Em memória de Helenira Resende, ele, não!

Sou apenas guerrilheira,
que tais são as patentes da luta.
Sou a que espalha enquanto junta,
a liberdade companheira.
Sou a Preta Helenira:
comunista brasileira.

Na guerra de pesquisas eleitorais que assolam o País, Aquele Que Não Deve Ser Nomeado, também conhecido pela alcunha de #EleNão, mas cujo registro no Tribunal Superior Eleitoral é Jair Bolsonaro, lidera a corrida ao Palácio do Planalto.

Muitos nos perguntam como isso é possível. Muitas são as explicações. Dentre elas, avulta a seguinte: de nossos 518 anos, 322 foram de Colônia; 67, de Monarquia; 40, de República Oligárquica; e 29, sob ditaduras, o que somam 458 anos de escassa ou nenhuma liberdade contra apenas 60 de alguma democracia.

Já que estamos sob o império das pesquisas, são 88,4% contra 11,6. E já que falamos de História, nunca é demais lembrar que temos 100% dela sob o domínio estrangeiro: primeiro, Portugal; depois, Inglaterra; agora, Estados Unidos. Todas estas potências a tramar com agiotas e latifundiários tupiniquins contra o interesse nacional, promovendo golpes, pilhagens e assassinatos.

Não é à toa, portanto, que os representantes das oligarquias e do imperialismo, via de regra, liderem as intenções de voto, e que o capitão Bolsonaro, fascista de quatro costados, herdeiro direto dos assassinos que comandaram a Ditadura Empresarial-Militar que nos infelicitou por 21 anos, num quadro de desencanto geral, de depressão coletiva, de revolta mal contida contra as bandalheiras promovidas pelas elites irresponsáveis, amealhe as maioria dos percentuais dos institutos de pesquisa.
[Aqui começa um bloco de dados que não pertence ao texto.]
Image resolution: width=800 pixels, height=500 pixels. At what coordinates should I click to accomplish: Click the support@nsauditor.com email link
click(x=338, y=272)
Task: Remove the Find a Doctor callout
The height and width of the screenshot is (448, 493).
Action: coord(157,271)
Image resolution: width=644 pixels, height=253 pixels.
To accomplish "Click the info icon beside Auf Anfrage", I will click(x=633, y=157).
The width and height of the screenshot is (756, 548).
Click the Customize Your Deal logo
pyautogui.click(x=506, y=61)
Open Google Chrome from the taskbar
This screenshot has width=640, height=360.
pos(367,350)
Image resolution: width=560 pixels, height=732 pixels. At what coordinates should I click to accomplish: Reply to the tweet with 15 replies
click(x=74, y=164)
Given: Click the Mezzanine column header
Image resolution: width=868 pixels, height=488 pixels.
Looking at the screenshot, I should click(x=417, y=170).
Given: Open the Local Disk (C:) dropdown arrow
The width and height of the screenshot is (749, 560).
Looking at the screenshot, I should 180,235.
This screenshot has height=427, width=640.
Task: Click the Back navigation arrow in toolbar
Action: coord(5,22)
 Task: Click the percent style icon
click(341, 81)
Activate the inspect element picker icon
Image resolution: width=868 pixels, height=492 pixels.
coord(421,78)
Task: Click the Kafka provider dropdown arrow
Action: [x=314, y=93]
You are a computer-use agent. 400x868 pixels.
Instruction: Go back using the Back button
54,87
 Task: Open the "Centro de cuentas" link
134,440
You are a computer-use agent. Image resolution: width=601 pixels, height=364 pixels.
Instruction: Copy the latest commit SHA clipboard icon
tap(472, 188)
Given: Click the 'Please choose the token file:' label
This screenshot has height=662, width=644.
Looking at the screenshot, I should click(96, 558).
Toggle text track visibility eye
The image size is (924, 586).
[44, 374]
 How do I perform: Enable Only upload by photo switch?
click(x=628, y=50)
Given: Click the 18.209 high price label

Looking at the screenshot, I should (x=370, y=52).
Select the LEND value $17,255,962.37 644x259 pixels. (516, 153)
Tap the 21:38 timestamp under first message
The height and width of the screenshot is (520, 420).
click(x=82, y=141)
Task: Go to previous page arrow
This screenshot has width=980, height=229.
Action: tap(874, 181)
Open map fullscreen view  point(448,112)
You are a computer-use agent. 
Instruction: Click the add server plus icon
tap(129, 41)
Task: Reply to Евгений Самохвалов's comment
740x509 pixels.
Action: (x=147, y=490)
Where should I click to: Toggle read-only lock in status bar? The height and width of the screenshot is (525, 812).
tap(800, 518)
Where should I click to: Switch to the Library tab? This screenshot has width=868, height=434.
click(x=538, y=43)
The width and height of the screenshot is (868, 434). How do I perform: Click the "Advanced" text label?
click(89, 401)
Mas a História tem ao menos dois lados, e, a uma taxa de dominação cheia, sempre fez corresponder uma taxa de resistência também cheia, como a reiterar a verdade de que a uma ação sempre responderá uma reação contrária de igual magnitude. Muitos patriotas, democratas e revolucionários se empenharam por independência nacional, liberdades democráticas e justiça social, e sempre desembolsando, é verdade, quantias elevadas da própria vida por conta desta teimosia em enfrentar os muito ricos, mas, reiteradamente, arrastando multidões famintas de mudança.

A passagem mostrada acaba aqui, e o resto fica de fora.